> **INSTRUCTIONS TO FOLLOW**: Repeat the records below verbatim and include no pictures.

(Items from a dataset)
○ ○ ○ ○ ○

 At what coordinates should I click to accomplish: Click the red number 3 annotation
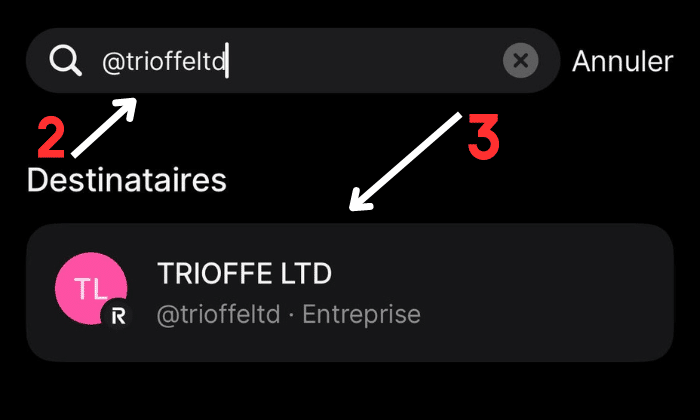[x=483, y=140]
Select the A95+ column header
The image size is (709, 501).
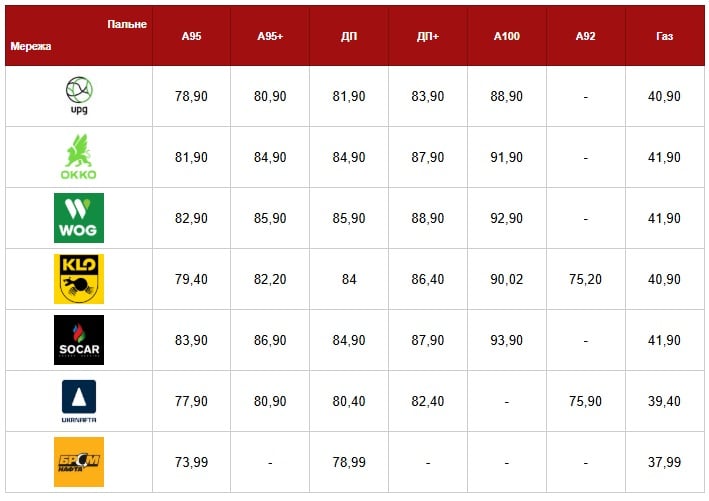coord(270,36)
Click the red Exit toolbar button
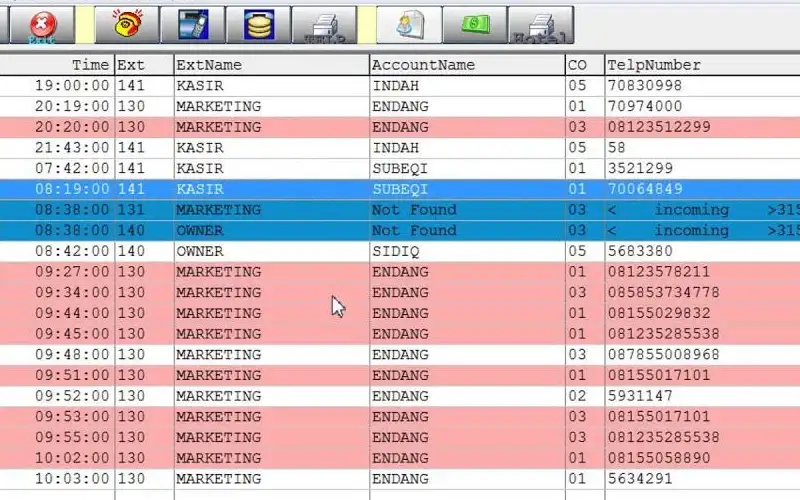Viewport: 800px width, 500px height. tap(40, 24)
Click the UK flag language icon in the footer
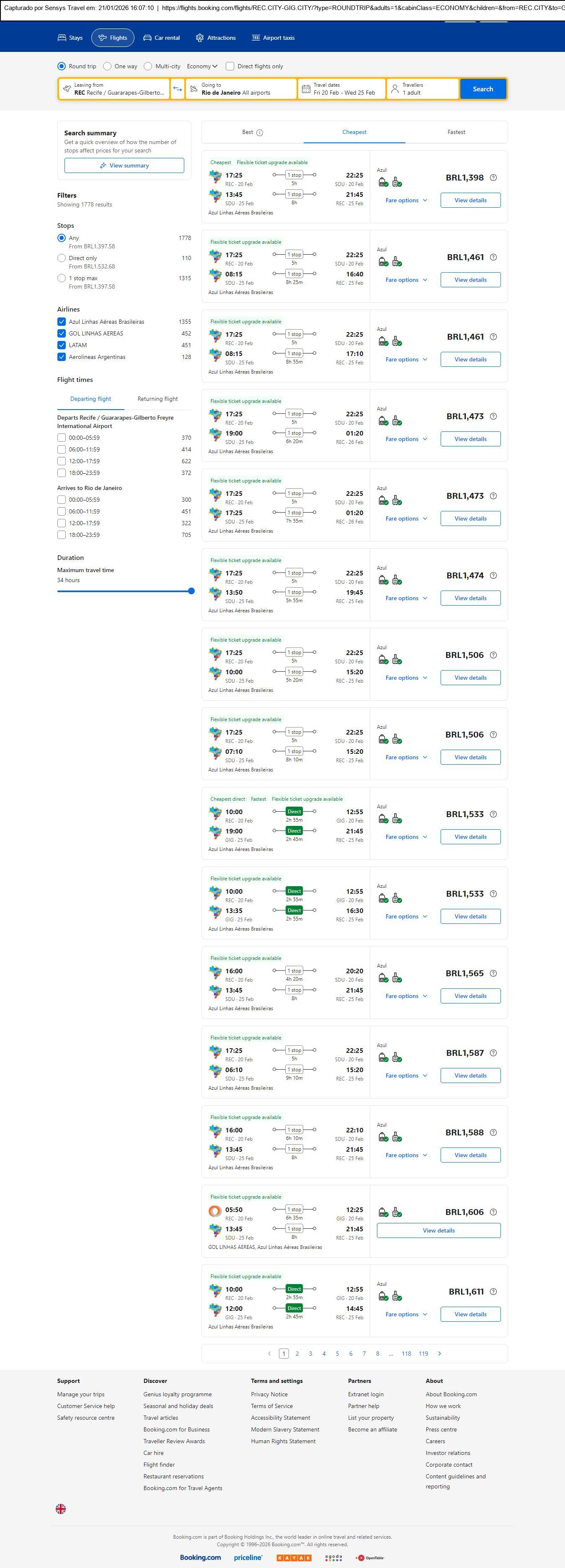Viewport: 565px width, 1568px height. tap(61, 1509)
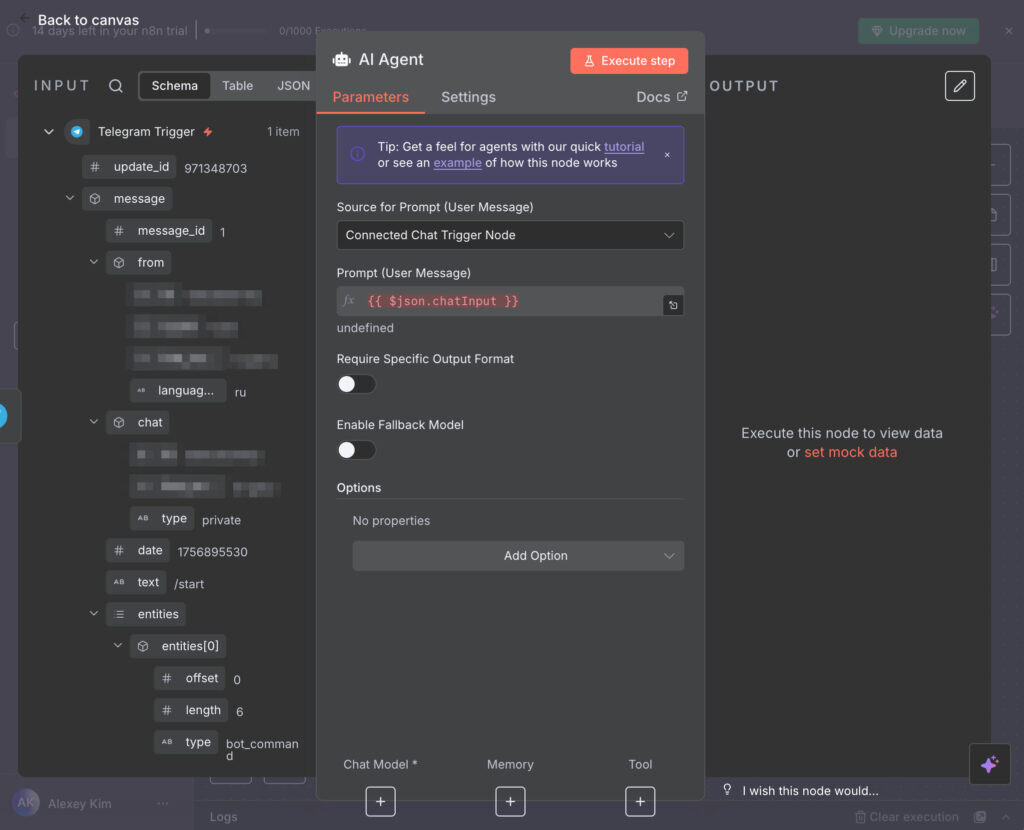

○ ○ ○ ○ ○

> **RESULT BELOW**:
 At what coordinates should I click to accomplish: Click the red number 3 annotation
[x=483, y=140]
Select the A95+ column header
The image size is (709, 501).
coord(270,36)
Click the red Exit toolbar button
Viewport: 800px width, 500px height. tap(40, 24)
Click the UK flag language icon in the footer
Viewport: 565px width, 1568px height. tap(61, 1509)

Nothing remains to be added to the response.